The given eqns. are:

  $y\le 4$.......(1)

  $2x+y\le 8$.......(2)

Use the test point $\left(0,0\right)$ to determine whether which region satisfies the inequalities equation:

Substitute $\left(0,0\right)$ in eq. (1) and (2):

For eq. (1):

  $y\le 4,0\le 4$ ; it satisfy the given equation.

For eq. (2):

  $\begin{array}{l}2x+y\le 8\\ 0\le 8\end{array}$ ;

It also satisfies the given equation.

Clearly, need to shade the region on or below the solid line which does include the point $\left(0,0\right)$ .

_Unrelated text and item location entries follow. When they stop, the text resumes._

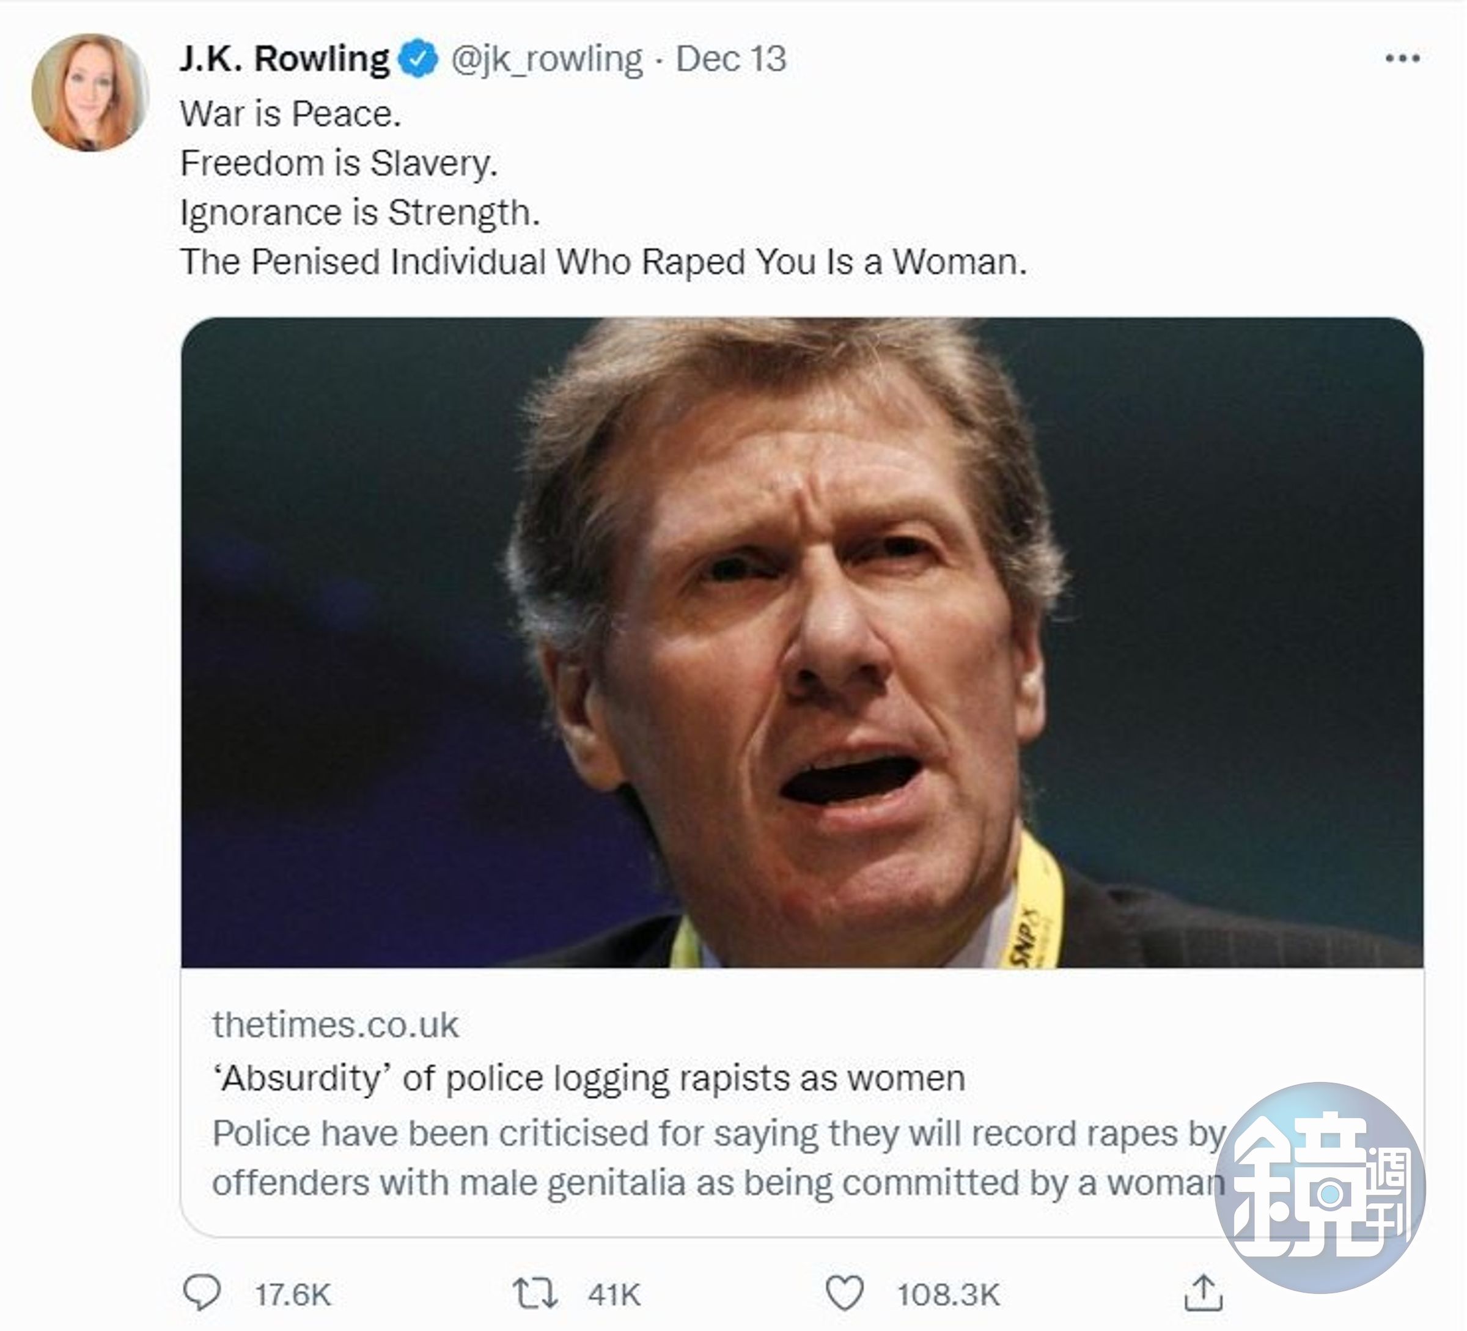Click the retweet arrows icon
The width and height of the screenshot is (1467, 1331).
click(536, 1294)
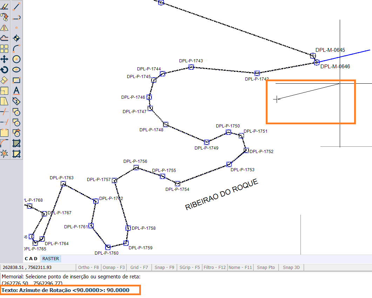Screen dimensions: 372x298
Task: Select the Line drawing tool
Action: pos(16,6)
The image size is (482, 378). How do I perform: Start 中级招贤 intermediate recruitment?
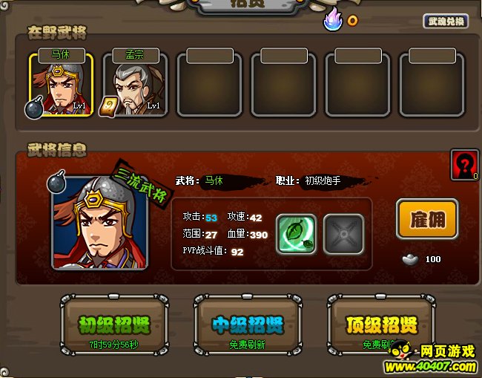coord(248,325)
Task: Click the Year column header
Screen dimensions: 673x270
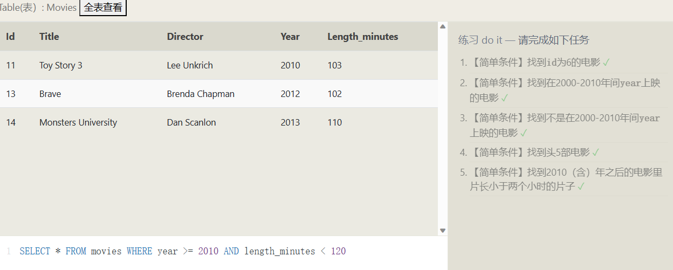Action: click(x=290, y=37)
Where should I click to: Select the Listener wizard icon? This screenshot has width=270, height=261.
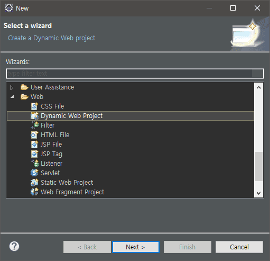35,163
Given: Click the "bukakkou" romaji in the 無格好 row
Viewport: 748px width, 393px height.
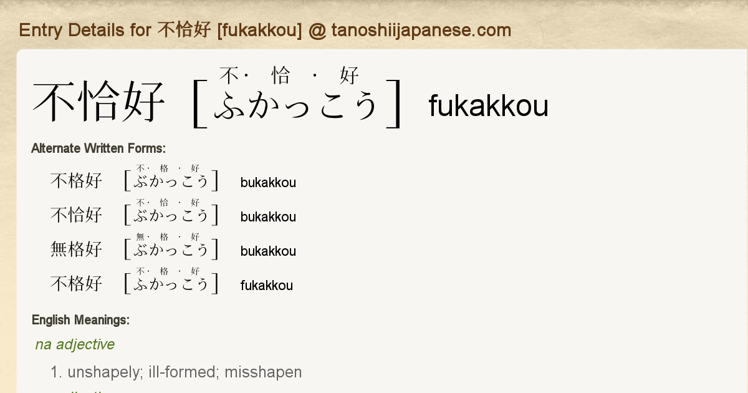Looking at the screenshot, I should 268,251.
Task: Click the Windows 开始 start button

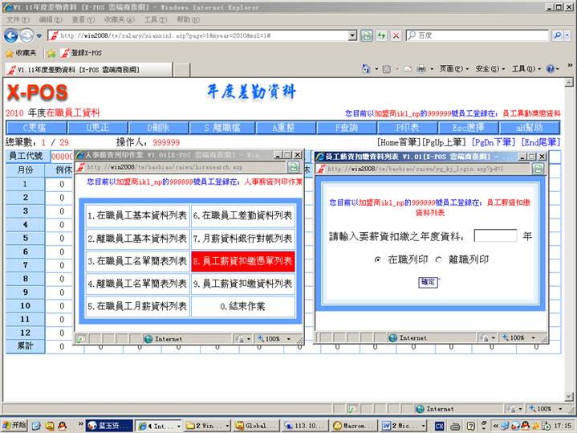Action: [x=14, y=425]
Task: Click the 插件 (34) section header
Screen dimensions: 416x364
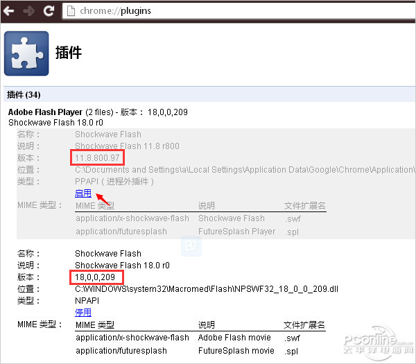Action: pyautogui.click(x=24, y=95)
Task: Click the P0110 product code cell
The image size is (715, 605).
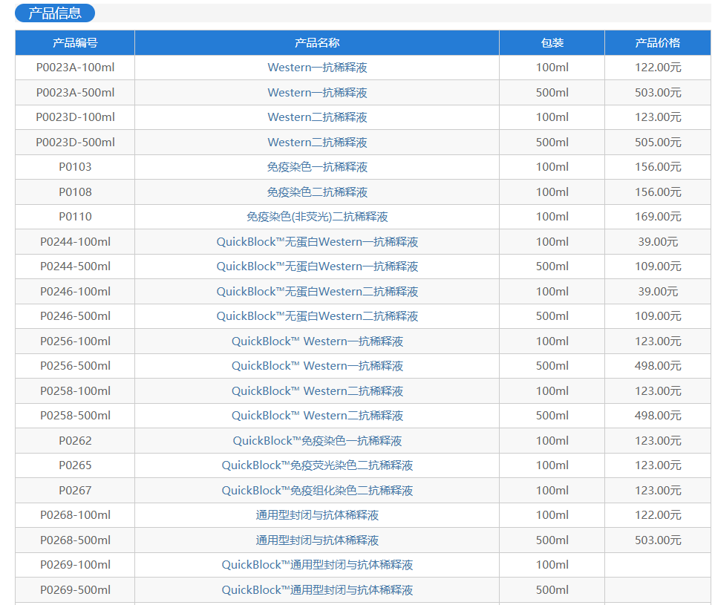Action: coord(75,217)
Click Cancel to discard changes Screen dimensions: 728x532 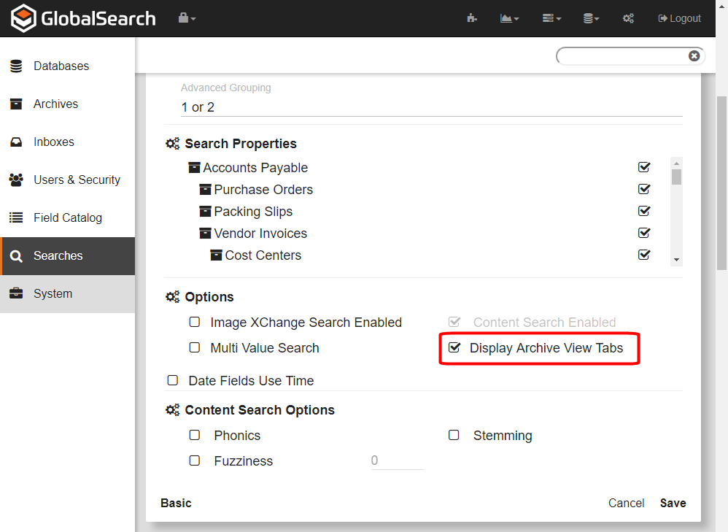626,503
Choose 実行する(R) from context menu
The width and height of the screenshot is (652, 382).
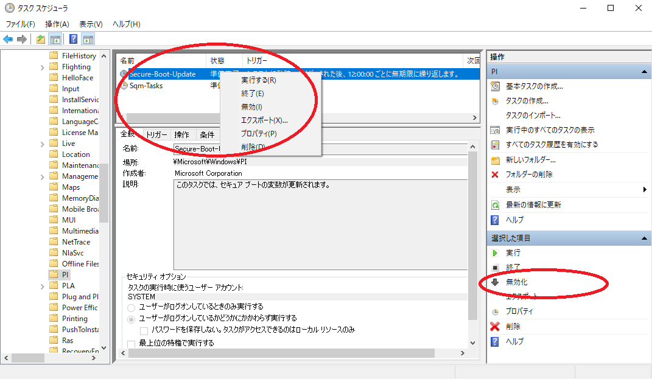coord(258,80)
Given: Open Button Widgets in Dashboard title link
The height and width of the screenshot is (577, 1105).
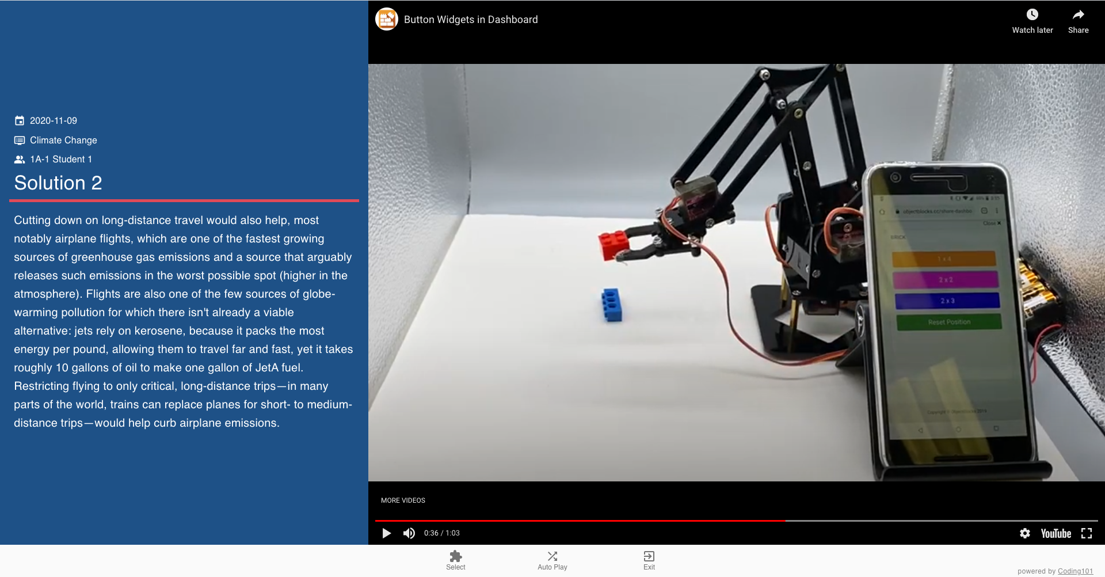Looking at the screenshot, I should pyautogui.click(x=471, y=20).
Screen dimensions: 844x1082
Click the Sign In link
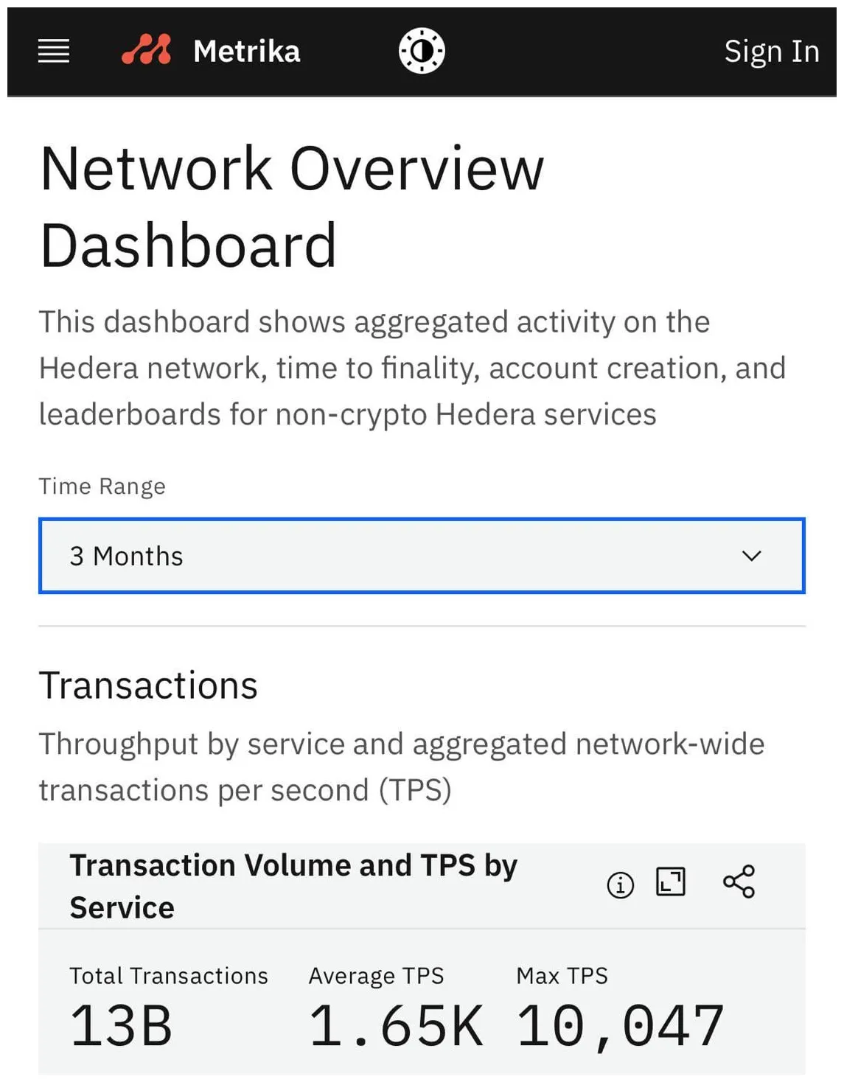[x=771, y=52]
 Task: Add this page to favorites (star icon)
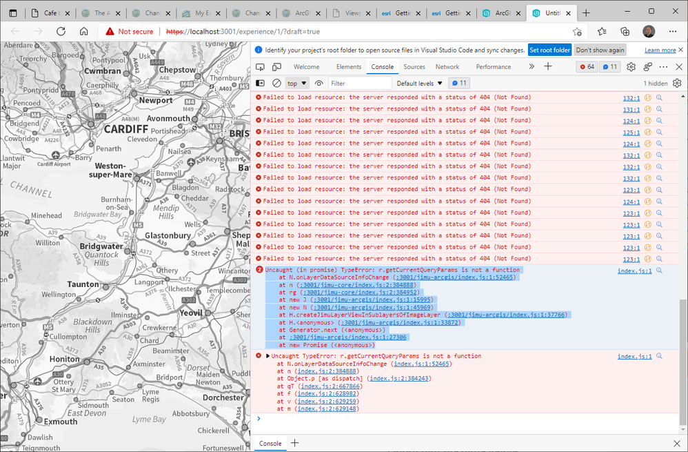[577, 31]
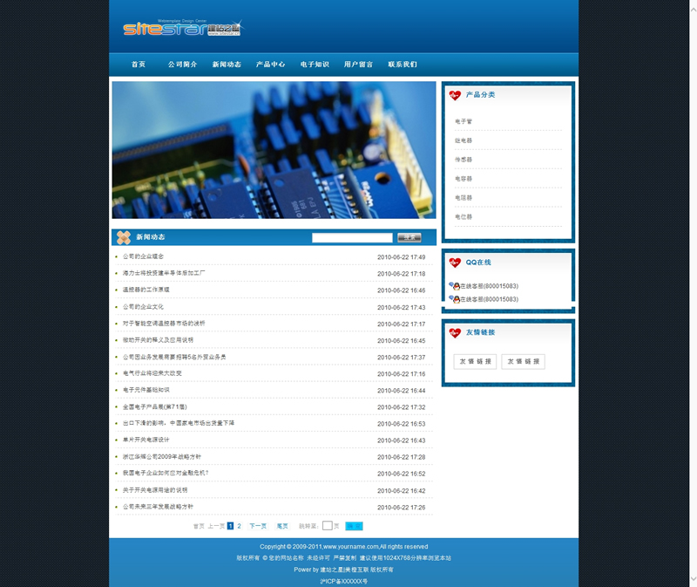Open the article 单片开关电源设计
This screenshot has height=587, width=697.
145,440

From given data points: $x\ge 0,y\ge 0$ :

The values of $x,y$ are non-zero and the solid lines are nothing but the boundary lines. So, the graph of the given inequality equations is:

  

Now, the determine the vertex:

  $x=0$.......(4)

  $y=0$.......(5)

  $y=4$.......(6)

  $2x+y=8$.......(7)

The first vertex is the intersection point of two lines shown by eq. (6) and (7):

Put $y=4$ in eq. (7):

  $\begin{array}{l}2x+y=8\\ 2x+4=8\\ 2x=4\\ x=2\end{array}$

So, the first vertex point is $\left(x_1,y_1\right)=\left(2,4\right)$ .

Now, $x=0,y=0$ so, the second vertex is $\left(x_2,y_2\right)=\left(0,0\right)$ .

As $x=0,y=4$ so, the third vertex is $\left(x_3,y_3\right)=\left(0,4\right)$ .

The other vertex is the value of the $x$ intercept with the line of equation $2x+y=8$ :

  $\begin{array}{l}2x+y=8\\ 2x+0=8\\ 2x=8\\ x=4\end{array}$

So, $x$ intercept is $\left(4,0\right)$ .

So, the set of solution is:

  $\begin{array}{l}\left(x_1,y_1\right)=\left(2,4\right)\\ \left(x_2,y_2\right)=\left(0,0\right)\\ \left(x_3,y_3\right)=\left(0,4\right)\\ \left(x_4,y_4\right)=\left(4,0\right)\end{array}$

  

All solutions, or solution set is in the shaded plane so, the solution of the given inequalities is bounded.

Conclusion:

Hence, the given set of equations is derived as above.